# Document excerpt
******

The Monkey—Longlegs director Osgood Perkins’ latest horror film—is new in theaters. How are critics reacting to it?
The release of The Monkey comes just seven months after Longlegs—a serial killer thriller starring Maika Monroe and Nicolas Cage—instantly became a hit in theaters in July of 2024.
The logline for The Monkey reads, “When twin brothers find a mysterious wind-up monkey, a series of outrageous deaths tear their family apart. Twenty-five years later, the monkey begins a new killing spree forcing the estranged brothers to confront the cursed toy.”
Rated R, The Monkey stars Theo James as the adult version of the twin brothers Hal and Bill, while Christian Convery plays the brothers as young boys. Tatiana Maslany also stars in The Monkey as Hal and Bill’s mother, Lois, while Elijah Wood appears in a cameo as Ted, the new husband of Hal’s ex-wife (Laura Mennell). Colin O’Brien also stars in The Monkey as Hal’s teen son, Petey.
As of Friday, Rotten Tomatoes critics have given The Monkey a 79% “fresh” rating based on 154 reviews. The RT Critics Consensus for the film reads, “Cruelly clever with some unforgettably gory set pieces, The Monkey reaffirms director Osgood Perkins’ horror bona fides while revealing he also has a surprising—albeit sick—sense of humor.”

******

# Dataset extract
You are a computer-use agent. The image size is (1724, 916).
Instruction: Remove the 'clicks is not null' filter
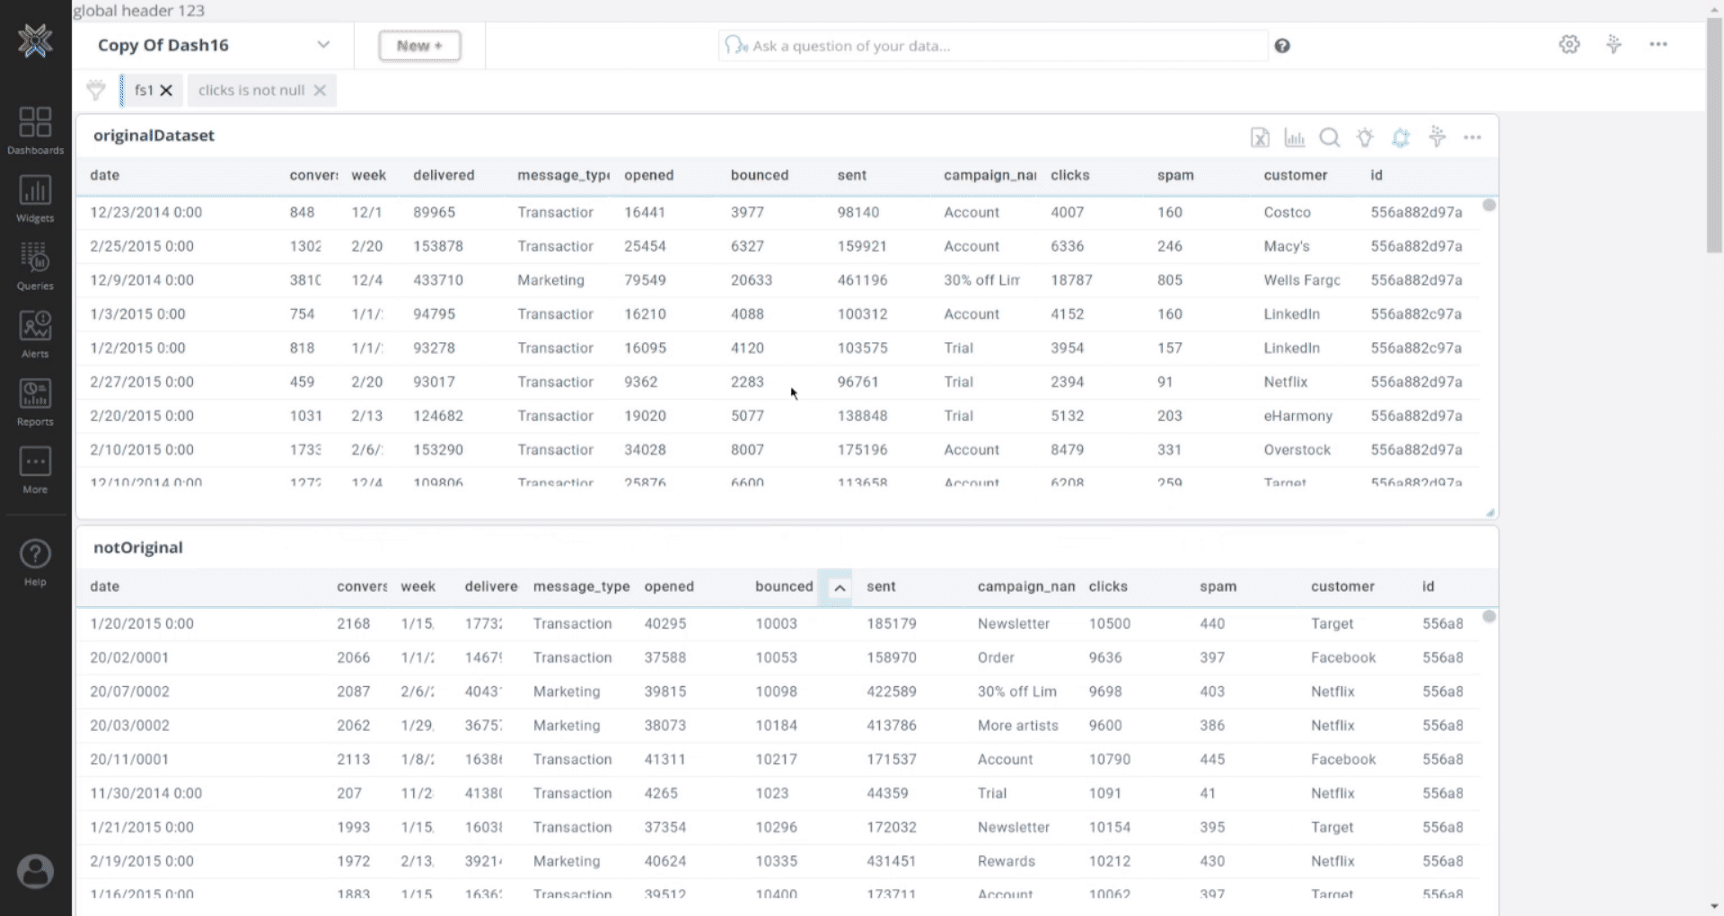[319, 91]
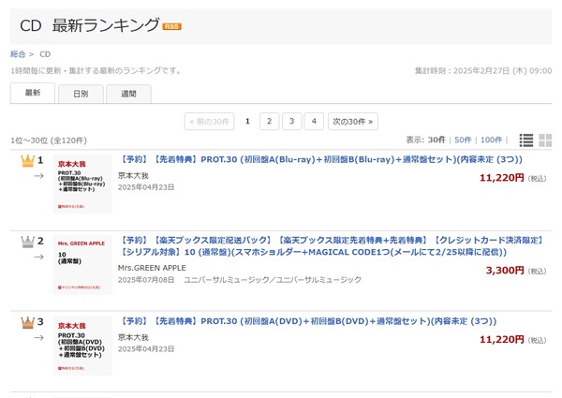Go to page 2 of rankings
This screenshot has width=562, height=398.
pos(269,121)
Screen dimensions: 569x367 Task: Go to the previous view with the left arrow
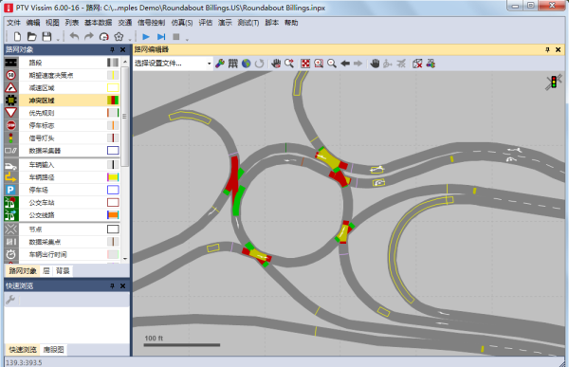[345, 64]

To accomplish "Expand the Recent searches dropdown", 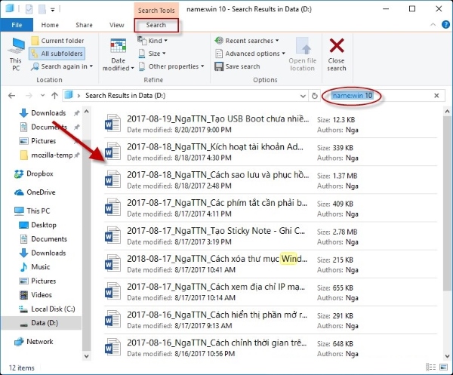I will pos(246,41).
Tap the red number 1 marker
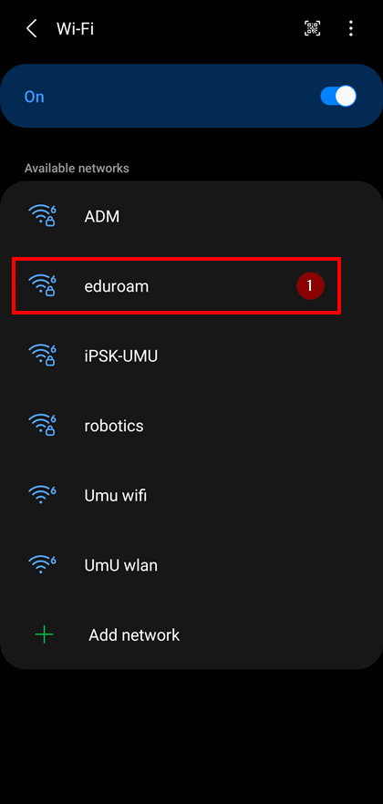 pyautogui.click(x=310, y=285)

******

# Work request 1
List every actor the article on The Monkey names as a member of that film's cast.
# Work request 2
Answer these questions from the article on The Monkey:
(a) In what month and year did Longlegs become a hit in theaters?
(b) What Rotten Tomatoes rating had critics given The Monkey as of Friday, and how many reviews was it based on?
(c) Which actor plays Ted, and who is Ted?
# Work request 3
From the article on The Monkey, write out everything from "The logline for" down to "teen son, Petey.".

# Final answer 1
Theo James
Christian Convery
Tatiana Maslany
Elijah Wood
Laura Mennell
Colin O'Brien

# Final answer 2
(a) July of 2024.
(b) A 79% "fresh" rating, based on 154 reviews.
(c) Elijah Wood plays Ted, the new husband of Hal's ex-wife.

# Final answer 3
The logline for The Monkey reads, “When twin brothers find a mysterious wind-up monkey, a series of outrageous deaths tear their family apart. Twenty-five years later, the monkey begins a new killing spree forcing the estranged brothers to confront the cursed toy.”
Rated R, The Monkey stars Theo James as the adult version of the twin brothers Hal and Bill, while Christian Convery plays the brothers as young boys. Tatiana Maslany also stars in The Monkey as Hal and Bill’s mother, Lois, while Elijah Wood appears in a cameo as Ted, the new husband of Hal’s ex-wife (Laura Mennell). Colin O’Brien also stars in The Monkey as Hal’s teen son, Petey.